Instrucción A:
Responde estas preguntas con base en el comentario sobre El amor en los tiempos del cólera:
(i) ¿En qué lugar recaló García Márquez cuando leyó a Quevedo?
(ii) ¿De qué color eran las rayas del uniforme de Fermina Daza?
(iii) ¿Quién decide separar a Fermina Daza de Florentino Ariza?
Instrucción B:
Indica si cada afirmación concuerda con el comentario sobre El amor en los tiempos del cólera y cita las palabras que lo deciden:
(i) Florentino Ariza llegó a Santa Fe.
(ii) Florentino Ariza veía pasar a Fermina Daza sentado en el parquecito.
(iii) Fermina Daza se corta la trenza cinco años después.
Instrucción C:
Prolonga el comentario sobre El amor en los tiempos del cólera a partir de su última oración.

Documento:
━━━━━━━━

A propósito del libro de Gabriel Garcia Marquez que te estás leyendo: El amor en los tiempos del cólera.....
La muerte y el amor, esos son los temas del Amor en los tiempos del cólera. No hay amor sin muerte y eso lo comprendió Gabriel García Márquez cuando, en un viaje parecido al que nunca terminó Florentino Ariza con rumbo a Santa Fe para olvidarse de Fermina Daza, recaló en Zipaquirá y leyó a don Francisco de Quevedo. Los versos de Amor constante más allá de la muerte de Quevedo fueron definitivos: "Cerrar podrá mis ojos la postrera / Sombra que me llevare el blanco día, / Y podrá desatar esta alma mía / Hora a su afán ansioso lisonjera". Y eso, en efecto, es lo que siente Florentino Ariza el día en que conoce a Fermina Daza: morir, si fuera preciso, por el amor de esa escolar en la que empeña toda la vida y a la que ve pasar tantas mañanas sentado en el parquecito con su "andar de venada", aquella "doncella imposible con el uniforme de rayas azules, las medias con ligas hasta las rodillas, los botines masculinos de cordones cruzados, y una sola trenza gruesa con lazo en el extremo que le colgaba en la espalda hasta la cintura". Esa misma cabellera que, dos años después, Fermina Daza se cortará para jurar fidelidad a un Florentino Ariza inconsolable que la ve partir hacia los pueblos de la sierra y del valle, pues el padre de su venada, don Lorenzo Daza, ha decidido separarlos para siempre.

━━━━━━━━

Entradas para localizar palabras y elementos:
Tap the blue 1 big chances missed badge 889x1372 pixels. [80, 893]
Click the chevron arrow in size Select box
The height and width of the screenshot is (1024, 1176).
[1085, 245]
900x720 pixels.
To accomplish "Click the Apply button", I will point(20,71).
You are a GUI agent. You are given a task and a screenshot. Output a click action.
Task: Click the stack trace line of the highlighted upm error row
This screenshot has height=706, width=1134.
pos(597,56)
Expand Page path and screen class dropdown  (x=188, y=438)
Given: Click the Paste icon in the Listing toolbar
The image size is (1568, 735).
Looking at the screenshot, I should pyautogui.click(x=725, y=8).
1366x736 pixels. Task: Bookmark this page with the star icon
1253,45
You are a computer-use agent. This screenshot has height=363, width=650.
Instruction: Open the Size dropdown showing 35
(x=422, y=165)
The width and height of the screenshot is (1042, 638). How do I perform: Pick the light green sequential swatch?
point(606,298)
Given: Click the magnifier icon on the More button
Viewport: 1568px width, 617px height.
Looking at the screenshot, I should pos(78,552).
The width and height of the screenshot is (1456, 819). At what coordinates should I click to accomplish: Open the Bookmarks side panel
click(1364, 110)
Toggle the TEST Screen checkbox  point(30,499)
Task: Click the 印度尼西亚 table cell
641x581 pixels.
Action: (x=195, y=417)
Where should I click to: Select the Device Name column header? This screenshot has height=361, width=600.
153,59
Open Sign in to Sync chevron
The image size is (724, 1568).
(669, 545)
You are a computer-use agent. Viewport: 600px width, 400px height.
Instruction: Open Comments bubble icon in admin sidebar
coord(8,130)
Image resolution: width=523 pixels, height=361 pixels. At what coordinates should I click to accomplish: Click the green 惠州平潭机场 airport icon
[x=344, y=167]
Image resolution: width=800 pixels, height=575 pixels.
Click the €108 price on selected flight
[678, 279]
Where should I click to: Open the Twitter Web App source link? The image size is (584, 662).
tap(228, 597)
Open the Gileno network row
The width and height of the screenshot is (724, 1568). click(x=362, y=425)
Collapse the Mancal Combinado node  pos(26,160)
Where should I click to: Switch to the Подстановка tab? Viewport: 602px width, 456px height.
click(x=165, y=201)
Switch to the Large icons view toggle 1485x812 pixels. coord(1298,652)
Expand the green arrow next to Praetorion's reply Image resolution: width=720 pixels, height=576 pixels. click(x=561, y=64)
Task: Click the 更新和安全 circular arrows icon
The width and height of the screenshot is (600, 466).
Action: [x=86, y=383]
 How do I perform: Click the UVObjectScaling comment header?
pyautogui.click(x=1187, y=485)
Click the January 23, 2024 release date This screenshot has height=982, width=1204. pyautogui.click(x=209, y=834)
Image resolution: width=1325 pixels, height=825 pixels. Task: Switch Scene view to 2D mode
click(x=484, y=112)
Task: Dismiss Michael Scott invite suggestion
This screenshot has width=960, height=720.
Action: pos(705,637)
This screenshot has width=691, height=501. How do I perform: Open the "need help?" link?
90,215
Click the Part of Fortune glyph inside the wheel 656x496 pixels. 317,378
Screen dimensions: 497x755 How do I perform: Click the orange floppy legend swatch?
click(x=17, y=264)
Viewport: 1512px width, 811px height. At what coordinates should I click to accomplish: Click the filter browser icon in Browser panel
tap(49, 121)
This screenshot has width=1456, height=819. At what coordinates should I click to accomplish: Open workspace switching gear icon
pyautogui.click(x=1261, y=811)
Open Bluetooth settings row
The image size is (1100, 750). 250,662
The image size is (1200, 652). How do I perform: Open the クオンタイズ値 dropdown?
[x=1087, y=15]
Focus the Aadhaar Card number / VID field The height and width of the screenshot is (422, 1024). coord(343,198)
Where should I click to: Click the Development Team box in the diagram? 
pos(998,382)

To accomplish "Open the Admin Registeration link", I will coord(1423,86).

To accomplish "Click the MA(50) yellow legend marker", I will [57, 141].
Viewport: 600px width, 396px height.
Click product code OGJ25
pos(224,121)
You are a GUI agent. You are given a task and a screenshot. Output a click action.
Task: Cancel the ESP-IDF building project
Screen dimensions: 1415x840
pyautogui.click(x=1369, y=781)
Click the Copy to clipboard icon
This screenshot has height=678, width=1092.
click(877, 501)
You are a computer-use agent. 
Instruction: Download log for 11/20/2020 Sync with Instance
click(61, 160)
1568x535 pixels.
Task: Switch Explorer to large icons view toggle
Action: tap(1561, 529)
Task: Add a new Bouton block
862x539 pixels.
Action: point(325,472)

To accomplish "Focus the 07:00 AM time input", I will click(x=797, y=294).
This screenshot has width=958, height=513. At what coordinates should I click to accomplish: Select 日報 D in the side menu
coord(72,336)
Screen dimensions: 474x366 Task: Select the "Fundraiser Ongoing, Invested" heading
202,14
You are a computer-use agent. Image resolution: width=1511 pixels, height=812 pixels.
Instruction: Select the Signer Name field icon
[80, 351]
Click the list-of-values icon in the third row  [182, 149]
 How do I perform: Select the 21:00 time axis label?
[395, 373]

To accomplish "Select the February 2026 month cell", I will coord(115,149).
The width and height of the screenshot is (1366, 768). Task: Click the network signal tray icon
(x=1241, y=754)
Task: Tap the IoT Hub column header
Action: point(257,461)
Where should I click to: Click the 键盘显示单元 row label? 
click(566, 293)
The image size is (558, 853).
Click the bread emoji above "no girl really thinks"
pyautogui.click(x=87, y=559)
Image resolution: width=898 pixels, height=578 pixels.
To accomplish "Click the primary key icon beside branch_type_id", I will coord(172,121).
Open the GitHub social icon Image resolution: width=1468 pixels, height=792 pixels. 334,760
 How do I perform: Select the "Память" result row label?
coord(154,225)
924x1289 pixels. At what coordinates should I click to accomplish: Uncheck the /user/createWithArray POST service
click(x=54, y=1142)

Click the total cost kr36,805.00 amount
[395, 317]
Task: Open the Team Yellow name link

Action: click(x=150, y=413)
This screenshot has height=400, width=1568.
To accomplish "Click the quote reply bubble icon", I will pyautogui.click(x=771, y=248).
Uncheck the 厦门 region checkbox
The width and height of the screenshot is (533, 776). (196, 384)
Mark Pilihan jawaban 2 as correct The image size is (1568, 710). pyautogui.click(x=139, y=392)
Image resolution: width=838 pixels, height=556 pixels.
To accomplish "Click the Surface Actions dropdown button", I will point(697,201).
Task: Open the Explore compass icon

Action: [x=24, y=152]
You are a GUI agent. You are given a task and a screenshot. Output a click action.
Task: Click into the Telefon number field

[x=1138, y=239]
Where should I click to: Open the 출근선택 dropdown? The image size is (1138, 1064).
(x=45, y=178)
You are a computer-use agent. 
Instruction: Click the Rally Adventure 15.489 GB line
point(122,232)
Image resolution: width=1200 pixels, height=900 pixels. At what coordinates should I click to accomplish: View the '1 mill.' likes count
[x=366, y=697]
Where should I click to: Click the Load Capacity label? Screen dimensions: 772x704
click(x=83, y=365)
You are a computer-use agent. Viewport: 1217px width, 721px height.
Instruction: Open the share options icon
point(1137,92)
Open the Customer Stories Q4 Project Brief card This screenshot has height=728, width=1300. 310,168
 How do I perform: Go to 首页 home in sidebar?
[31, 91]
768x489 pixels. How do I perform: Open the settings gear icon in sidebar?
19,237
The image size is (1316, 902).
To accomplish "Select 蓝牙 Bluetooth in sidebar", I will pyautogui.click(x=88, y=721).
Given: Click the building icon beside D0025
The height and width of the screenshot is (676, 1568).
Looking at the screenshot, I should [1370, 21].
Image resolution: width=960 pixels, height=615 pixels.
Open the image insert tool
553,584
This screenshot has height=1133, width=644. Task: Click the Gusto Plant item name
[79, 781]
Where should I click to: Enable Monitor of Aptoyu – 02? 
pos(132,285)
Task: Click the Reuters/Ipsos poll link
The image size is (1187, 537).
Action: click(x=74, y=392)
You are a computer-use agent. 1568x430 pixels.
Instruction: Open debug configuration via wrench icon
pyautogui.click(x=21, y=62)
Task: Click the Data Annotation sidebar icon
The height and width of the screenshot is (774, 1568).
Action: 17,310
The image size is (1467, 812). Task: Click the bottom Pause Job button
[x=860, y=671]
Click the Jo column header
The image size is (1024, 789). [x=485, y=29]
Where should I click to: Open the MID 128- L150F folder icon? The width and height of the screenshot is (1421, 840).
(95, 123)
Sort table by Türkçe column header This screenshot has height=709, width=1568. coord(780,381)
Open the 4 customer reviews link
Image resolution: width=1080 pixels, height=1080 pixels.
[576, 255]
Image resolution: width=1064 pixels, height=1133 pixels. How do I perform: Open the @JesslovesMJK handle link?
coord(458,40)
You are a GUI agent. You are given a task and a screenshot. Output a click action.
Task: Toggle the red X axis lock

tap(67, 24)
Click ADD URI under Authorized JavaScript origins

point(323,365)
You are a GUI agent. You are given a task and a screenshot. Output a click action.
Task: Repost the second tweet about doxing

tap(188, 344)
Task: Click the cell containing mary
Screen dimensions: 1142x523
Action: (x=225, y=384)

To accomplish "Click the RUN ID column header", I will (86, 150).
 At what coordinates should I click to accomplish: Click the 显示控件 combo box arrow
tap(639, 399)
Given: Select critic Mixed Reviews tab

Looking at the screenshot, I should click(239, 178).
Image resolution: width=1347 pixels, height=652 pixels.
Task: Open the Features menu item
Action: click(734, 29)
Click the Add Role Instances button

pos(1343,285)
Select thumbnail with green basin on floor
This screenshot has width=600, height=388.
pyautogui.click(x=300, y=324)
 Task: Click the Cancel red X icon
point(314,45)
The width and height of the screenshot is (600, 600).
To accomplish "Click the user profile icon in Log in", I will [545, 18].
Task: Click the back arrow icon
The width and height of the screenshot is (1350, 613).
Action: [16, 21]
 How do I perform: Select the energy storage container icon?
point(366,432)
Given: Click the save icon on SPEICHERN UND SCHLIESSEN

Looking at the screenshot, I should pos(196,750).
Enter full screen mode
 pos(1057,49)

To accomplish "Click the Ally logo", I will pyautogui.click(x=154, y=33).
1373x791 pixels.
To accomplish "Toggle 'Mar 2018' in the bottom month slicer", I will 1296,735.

━━━━━━━━

Resultado del ejercicio A:
(i) En Zipaquirá.
(ii) Azules.
(iii) Don Lorenzo Daza, el padre de Fermina.

Resultado del ejercicio B:
(i) No: "un viaje parecido al que nunca terminó Florentino Ariza con rumbo a Santa Fe".
(ii) Sí: "a la que ve pasar tantas mañanas sentado en el parquecito".
(iii) No: "dos años después, Fermina Daza se cortará".

Resultado del ejercicio C:
Pero es una novela de muerte, además, porque comienza con un cadáver: el de Jeremiah Saint-Amour, que se suicida con una dosis de cianuro de oro. Cincuenta páginas más adelante, Juvenal Urbino, su amigo de mesa de ajedrez, muere tratando de bajar su loro de un palo de mango. Ese es el día que Florentino Ariza ha estado esperando durante más de medio siglo y todo el motivo de la novela.
Será porque en este mundo "nada es más difícil que el amor" que Florentino Ariza decide esperarla el tiempo que sea necesario. La espera, primero, durante un buen tiempo sentado en el parque. La aguarda cuando ella acepta su petición de matrimonio. Luego se sienta a escribirle sonetos floridos que le envía a los pueblos por los que ella pasa tras de convencer a todos los telegrafistas del Caribe para que le hagan llegar sus palabras. Florentino Ariza confía, por lo tanto, en que el amor puede derrotar a la muerte. Así, se obstina a pesar de que ella, Fermina Daza, al volver a Cartagena sólo le dice: "No, por favor, olvídelo". Entonces su decisión, y su terquedad, no encuentra otra manera distinta a seguir amando para soportar el dolor de no estar con ella. Y lo comprende mucho después: "El amor como un estado de gracia que no era un medio para nada, sino un origen y un fin en sí mismo".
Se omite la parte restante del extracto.